Once a core group has a discovered and articulated a shared sense of need and purpose and they begin talking to others about it, this will invite others to join the conversation.  It has been my experience that some agreement around principles is essential before the group grows much.  The principles are agreements for how the group will be together.  In time, they become collective practices and form a part of the strange attractor.  People want to be part of the process that is emerging.  If they are not comfortable with the practices and principles, then this is an indication that they are not the ‘right people’ for this process.  No judgement.  No competition.  Nothing wrong with opting out.  Better to have a small group of people who have agreement on principles and practices than a large group struggling to figure out how to work together.  

Take as long as needed to reach clarity and resist the temptation to try and convince anyone to join.  ‘Whoever show up are the right people.’ Practice together and share stories of your practice and see who is attracted.  Attend to the needs of people who join by sharing the story of the stepping stones that brought the group to its current place.  In sharing the story, deeper clarity and wisdom is likely to emerge.  Be patient.  Impatience does not serve the process and it implies an expectation of an outcome or destination.  Remember that the process is a journey.  That is all there is.   And, on this journey, you are likely to experience a number of amazing destinations along the way.

Attend to relationships.  It’s all about friendship and enjoying the process together.  When there is tension, lean in and listen.  What can be learned from listening to different perspectives?  Keep the need and purpose in the center.  Can you all stay connected to the common center even when feeling tensions and seeing it from different perspectives?  What practices will help create a container strong enough to hold the tensions and invite emergence? Remember that emergence needs the energy and chaos that comes with tensions and diversity of perspectives.  Ask yourself repeatedly and often ‘what are we learning?’.  How does your learning inform you regarding need, purpose, principles and understanding of the emerging concept?  

I do not find role definitions to be useful in this process.  One exception to this is the need for host/guardian/harvester in every conversation.  These need not be the same people each time.  In fact, such rigidity gets in the way of shared leadership and shared ownership of the process.  Rotating these roles builds skill and capacity.  There may also be friends of the process that are not part of the core team and not directly involved in the process.  For instance, an Indian Community of Practice needs to be comprised of Indian practitioners, I think.  Yet there are some people (me included) who are supportive even if we don’t belong in the conversation.  Keep them informed and ask for what you need.  But don’t disempower yourselves by giving anyone else the leadership or responsibility. 

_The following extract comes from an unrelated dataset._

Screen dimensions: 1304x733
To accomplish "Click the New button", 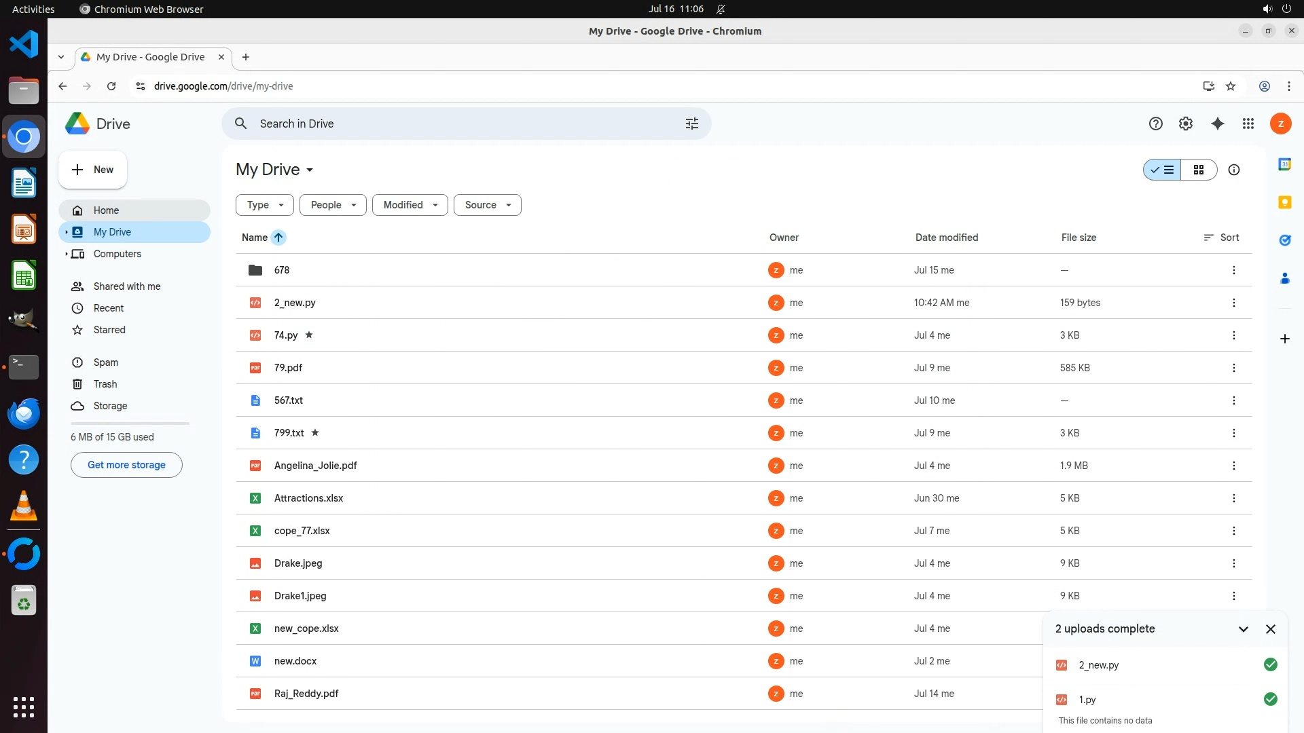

 Remember the beautiful Aboriginal saying: ‘If you have come here to help me, you are wasting your time. But if you have come because your liberation is bound up with mine, then let us work together‘.  If you are trying to build a community of practice to help Indian practitioners, you are wasting your time.  If you, as practitioners, have need of a community, then co-create it.  And co-create it by being in practice together.   If it never becomes anything more than five people who care deeply for one another and who are in deep practice and learning together, you have a community of practitioners.  Don’t worry about scaling up.  It will happen naturally as appropriate.  Let go of any desire for control and any attachment to outcome.  Allow it to emerge.  And enjoy the process.